Cronaca Zara / Viale Marche

Dà fuoco al cancello del consolato tunisino: espulso dall'Italia

L'uomo aveva presentato domanda di protezione in Francia ed è stato imbarcato su un volo per Parigi

Repertorio

E' stato fermato ed espulso un uomo di 33 anni ritenuto responsabile di avere dato fuoco al cancello d'ingresso del consolato tunisino a Milano in viale Marche.
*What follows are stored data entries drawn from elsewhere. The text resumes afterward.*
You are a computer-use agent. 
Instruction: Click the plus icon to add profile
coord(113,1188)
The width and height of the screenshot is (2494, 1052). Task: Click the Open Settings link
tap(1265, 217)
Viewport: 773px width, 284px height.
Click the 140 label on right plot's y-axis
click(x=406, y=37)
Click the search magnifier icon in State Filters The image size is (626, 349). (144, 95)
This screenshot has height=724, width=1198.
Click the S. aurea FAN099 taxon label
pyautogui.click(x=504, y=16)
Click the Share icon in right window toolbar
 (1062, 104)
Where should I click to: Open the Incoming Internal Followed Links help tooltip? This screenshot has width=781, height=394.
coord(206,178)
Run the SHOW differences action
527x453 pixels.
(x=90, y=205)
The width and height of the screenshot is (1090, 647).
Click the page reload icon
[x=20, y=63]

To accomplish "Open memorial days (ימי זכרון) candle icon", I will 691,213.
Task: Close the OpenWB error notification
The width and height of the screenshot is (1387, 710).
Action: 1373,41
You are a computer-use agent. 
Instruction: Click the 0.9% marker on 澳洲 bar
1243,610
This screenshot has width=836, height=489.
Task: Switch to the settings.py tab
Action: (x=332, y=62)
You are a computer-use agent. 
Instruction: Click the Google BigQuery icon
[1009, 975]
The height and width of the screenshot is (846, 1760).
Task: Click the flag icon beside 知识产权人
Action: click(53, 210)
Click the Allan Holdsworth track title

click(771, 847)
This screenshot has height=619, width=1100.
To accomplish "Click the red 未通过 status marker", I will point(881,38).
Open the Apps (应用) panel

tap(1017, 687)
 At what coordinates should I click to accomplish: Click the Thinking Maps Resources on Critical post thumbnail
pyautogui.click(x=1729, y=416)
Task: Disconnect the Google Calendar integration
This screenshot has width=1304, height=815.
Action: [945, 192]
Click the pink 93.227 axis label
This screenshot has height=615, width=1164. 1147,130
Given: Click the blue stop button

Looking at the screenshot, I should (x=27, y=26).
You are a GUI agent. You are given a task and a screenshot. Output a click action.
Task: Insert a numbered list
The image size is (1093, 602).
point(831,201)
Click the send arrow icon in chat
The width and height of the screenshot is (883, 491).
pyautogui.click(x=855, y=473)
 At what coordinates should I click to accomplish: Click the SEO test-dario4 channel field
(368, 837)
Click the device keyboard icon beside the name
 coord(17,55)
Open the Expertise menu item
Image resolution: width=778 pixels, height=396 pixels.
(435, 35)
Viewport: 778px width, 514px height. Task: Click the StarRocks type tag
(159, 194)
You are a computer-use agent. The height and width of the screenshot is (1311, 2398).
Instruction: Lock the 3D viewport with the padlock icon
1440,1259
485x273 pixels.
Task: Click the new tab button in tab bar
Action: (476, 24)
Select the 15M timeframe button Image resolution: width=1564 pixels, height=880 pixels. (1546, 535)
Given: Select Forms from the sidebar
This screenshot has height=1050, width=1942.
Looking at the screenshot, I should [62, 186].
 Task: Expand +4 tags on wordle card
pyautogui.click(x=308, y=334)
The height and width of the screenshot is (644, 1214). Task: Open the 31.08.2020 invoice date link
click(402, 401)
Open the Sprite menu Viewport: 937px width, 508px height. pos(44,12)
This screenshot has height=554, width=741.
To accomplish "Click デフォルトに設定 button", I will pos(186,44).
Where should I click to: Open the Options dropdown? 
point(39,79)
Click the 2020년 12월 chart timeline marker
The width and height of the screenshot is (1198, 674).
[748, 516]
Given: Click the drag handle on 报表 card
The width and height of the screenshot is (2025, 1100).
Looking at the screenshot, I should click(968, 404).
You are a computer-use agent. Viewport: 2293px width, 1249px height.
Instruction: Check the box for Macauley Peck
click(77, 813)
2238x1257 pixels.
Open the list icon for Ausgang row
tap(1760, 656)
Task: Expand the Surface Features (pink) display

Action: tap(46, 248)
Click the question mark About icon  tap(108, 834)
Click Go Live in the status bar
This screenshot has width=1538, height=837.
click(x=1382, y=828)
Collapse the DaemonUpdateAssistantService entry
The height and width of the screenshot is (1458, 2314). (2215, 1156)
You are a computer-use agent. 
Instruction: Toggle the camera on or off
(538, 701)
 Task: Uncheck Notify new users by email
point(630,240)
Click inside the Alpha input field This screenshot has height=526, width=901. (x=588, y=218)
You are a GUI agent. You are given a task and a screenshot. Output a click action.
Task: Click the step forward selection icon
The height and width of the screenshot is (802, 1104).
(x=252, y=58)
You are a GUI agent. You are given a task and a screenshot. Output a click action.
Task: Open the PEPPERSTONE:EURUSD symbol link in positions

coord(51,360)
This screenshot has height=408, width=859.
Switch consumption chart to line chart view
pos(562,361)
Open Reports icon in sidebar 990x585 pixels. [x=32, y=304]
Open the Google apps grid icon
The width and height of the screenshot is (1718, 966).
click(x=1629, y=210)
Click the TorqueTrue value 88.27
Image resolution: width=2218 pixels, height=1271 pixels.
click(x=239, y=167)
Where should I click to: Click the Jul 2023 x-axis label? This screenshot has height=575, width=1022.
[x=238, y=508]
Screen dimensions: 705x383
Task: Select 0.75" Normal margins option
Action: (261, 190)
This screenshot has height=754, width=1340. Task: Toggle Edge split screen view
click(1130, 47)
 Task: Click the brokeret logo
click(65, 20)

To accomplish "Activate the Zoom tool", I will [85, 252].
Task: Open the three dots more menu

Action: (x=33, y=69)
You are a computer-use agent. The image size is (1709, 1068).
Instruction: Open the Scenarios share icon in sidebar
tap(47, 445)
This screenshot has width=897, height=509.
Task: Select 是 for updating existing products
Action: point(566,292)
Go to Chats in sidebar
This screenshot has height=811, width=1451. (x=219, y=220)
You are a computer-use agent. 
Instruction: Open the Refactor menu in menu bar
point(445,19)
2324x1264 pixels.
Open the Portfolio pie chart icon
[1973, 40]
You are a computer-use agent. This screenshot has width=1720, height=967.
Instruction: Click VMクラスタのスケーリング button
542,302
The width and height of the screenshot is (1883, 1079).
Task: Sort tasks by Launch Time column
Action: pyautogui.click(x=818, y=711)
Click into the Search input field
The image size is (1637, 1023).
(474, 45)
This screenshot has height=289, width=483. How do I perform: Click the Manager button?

L'episodio risale al 22 aprile: l'uomo aveva utilizzato del liquido infiammabile per appiccare le fiamme e poi era scappato lasciando sul posto una bottiglia di plastica.

Successivamente, il 19 giugno, il 33enne è tornato nell'ufficio diplomatico per lasciare una lettera dal contenuto minatorio, chiedendo alle autorità tunisine di rispondere ad alcune domande personali e minacciando, in caso contrario, di incendiare non soltanto il portone d'ingresso ma tutto l'edificio.

La Digos ha predisposto un servizio per rintracciare l'uomo, che vive a Milano senza fissa dimora. Venerdì 22 giugno gli agenti lo hanno localizzato: ancora una volta si stava avvicinando al consolato. Le impronte digitali, comparate con quelle rilevate sulla bottiglia di plastica, hanno confermato che si trattava della stessa persona.

Il 33enne è stato quindi denunciato per incendio doloso, minacce aggravate e porto d'armi. Il 33enne, di nazionalità tunisina, è risultato estraneo a qualunque gruppo o organizzazione di matrice terroristica. In precedenza aveva presentato in Francia una domanda di protezione internazionale, pertanto nella serata del 22 giugno è stato imbarcato in un volo Milano-Parigi.